DOCUMENT SECTION >>
----------------------------------------

Humans and Nature ThemeTracker
Humans and Nature Quotes in Messenger
"Were you scared of Forest?" Matty asked him. So many people were, and with good reason.
"No. It's all an illusion."
Matty frowned. He didn't know what the blind man meant. Was he saying that fear was an illusion? Or that Forest was? [...] Maybe, Matty thought, everything was an illusion to a man who had lost his eyes.
Others from Village rarely ventured into Forest. It was dangerous for them. Sometimes Forest closed in and entangled people who had tried to travel beyond. There had been terrible deaths, with bodies brought out strangled by vines or branches that had reached out malevolently around the throats and limbs of those who decided to leave Village. Somehow Forest knew. Somehow, too, it knew that Matty's travels were benign and necessary. The vines had never reached out for him. The trees seemed, sometimes, almost to part and usher him through.
Some of those who had been among the most industrious, the kindest, the most stalwart citizens of Village now went to the platform and shouted out their wish that the border be closed so that "we" (Matty shuddered at the use of "we") would not have to share the resources anymore.

----------------------------------------

Data excerpts

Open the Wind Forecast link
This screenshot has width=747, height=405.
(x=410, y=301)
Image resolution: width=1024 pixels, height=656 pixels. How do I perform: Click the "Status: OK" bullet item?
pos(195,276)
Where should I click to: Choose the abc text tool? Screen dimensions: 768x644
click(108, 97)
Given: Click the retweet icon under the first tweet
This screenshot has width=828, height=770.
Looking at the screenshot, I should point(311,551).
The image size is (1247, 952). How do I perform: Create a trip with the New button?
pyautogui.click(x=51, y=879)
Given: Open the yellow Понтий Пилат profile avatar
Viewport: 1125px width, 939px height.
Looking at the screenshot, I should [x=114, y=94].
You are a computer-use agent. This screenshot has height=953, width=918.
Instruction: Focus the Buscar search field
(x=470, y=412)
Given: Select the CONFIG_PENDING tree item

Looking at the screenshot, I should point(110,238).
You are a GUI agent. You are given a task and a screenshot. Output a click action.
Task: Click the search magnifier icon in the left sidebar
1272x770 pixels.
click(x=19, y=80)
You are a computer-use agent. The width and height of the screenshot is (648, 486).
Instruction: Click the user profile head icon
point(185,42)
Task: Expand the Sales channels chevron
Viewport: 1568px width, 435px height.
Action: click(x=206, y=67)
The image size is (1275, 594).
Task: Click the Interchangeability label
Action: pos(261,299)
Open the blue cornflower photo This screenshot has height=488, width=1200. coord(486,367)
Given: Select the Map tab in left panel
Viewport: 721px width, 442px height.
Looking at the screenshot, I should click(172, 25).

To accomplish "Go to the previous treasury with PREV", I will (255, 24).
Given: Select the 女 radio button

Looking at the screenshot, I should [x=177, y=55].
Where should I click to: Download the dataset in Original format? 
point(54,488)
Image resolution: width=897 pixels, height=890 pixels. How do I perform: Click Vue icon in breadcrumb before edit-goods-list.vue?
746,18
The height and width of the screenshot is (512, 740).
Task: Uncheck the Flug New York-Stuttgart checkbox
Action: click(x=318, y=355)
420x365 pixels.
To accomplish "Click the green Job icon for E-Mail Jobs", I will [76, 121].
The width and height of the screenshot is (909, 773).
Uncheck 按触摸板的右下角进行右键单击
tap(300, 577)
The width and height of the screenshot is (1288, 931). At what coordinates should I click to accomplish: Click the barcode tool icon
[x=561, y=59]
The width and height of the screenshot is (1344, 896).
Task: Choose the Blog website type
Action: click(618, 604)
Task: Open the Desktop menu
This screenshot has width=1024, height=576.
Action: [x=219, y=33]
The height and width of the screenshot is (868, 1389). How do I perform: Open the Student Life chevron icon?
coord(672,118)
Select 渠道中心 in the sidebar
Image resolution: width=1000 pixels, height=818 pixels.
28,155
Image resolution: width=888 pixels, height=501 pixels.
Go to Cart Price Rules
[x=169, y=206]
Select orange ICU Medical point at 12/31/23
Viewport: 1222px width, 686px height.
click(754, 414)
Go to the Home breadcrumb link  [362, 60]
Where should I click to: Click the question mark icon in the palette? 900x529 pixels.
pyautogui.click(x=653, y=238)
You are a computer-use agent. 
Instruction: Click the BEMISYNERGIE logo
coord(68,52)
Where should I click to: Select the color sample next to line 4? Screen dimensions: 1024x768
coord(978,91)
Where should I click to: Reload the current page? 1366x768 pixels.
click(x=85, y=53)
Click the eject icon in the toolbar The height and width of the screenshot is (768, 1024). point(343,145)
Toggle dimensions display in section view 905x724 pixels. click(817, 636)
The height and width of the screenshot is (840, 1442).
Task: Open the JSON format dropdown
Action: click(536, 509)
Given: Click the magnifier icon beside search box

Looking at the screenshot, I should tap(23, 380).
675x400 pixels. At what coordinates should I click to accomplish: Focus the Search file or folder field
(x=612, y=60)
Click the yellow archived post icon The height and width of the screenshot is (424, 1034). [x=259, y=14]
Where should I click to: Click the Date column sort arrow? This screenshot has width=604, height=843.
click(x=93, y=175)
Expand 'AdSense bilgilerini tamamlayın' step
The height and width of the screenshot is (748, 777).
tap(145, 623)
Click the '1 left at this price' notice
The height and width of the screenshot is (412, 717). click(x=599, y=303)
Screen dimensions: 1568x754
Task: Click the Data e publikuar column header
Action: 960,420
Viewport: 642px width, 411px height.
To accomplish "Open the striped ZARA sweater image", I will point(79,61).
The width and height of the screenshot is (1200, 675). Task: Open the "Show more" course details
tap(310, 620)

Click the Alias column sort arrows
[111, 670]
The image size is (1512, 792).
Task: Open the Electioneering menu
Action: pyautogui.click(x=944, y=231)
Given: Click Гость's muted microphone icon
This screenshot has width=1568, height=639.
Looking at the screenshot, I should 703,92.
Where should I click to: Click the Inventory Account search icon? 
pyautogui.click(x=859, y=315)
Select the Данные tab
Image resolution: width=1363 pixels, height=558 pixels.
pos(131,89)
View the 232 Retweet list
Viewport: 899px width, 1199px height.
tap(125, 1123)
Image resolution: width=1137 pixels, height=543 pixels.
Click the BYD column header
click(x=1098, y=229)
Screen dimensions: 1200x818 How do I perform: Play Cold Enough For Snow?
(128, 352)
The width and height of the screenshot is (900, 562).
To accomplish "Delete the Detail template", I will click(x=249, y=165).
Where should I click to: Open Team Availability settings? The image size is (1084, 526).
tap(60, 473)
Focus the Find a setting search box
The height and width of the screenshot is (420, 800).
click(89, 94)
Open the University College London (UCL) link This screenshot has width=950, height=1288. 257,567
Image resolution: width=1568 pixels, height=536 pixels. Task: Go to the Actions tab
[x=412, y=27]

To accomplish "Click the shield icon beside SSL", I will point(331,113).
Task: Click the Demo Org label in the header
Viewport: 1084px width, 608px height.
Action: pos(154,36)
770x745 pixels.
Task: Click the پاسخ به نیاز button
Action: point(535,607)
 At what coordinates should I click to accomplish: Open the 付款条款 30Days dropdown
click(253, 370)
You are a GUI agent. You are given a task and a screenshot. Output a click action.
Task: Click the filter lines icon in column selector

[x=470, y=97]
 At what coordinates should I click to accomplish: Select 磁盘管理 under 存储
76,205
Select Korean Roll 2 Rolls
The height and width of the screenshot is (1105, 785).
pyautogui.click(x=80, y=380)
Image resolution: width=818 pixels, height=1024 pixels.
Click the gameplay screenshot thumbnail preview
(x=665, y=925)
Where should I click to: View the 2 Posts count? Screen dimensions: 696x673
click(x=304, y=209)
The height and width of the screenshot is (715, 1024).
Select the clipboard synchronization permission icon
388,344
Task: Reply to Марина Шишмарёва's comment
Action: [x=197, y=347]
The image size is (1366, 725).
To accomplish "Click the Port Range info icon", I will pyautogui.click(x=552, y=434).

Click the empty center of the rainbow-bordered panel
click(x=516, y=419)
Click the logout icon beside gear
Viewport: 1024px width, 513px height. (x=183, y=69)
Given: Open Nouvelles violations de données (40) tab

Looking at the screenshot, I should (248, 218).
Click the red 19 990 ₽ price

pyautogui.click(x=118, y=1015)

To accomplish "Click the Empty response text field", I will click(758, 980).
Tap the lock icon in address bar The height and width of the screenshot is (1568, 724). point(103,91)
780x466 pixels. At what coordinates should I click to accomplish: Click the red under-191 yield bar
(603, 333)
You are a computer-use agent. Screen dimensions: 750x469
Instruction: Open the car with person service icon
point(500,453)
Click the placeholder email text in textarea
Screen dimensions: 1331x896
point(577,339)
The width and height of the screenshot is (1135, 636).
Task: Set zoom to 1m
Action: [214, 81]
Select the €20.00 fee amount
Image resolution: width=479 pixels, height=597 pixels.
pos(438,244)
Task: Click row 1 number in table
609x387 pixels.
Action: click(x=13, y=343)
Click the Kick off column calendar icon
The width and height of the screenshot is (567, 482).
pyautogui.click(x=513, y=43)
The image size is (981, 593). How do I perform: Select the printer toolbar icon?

----------------------------------------

THINGS TO DO >>
#1 In the Messenger quotes, what had never reached out for Matty in Forest?
#2 Write out a portion of the Messenger quotes word for word. Begin at the words "Humans and Nature ThemeTracker" and stop after "lost his eyes.".
The lines under Data excerpts are separate from the Messenger quotes.

ANSWERS TO THIS EXERCISE >>
#1 The vines had never reached out for him.

#2
Humans and Nature ThemeTracker
Humans and Nature Quotes in Messenger
"Were you scared of Forest?" Matty asked him. So many people were, and with good reason.
"No. It's all an illusion."
Matty frowned. He didn't know what the blind man meant. Was he saying that fear was an illusion? Or that Forest was? [...] Maybe, Matty thought, everything was an illusion to a man who had lost his eyes.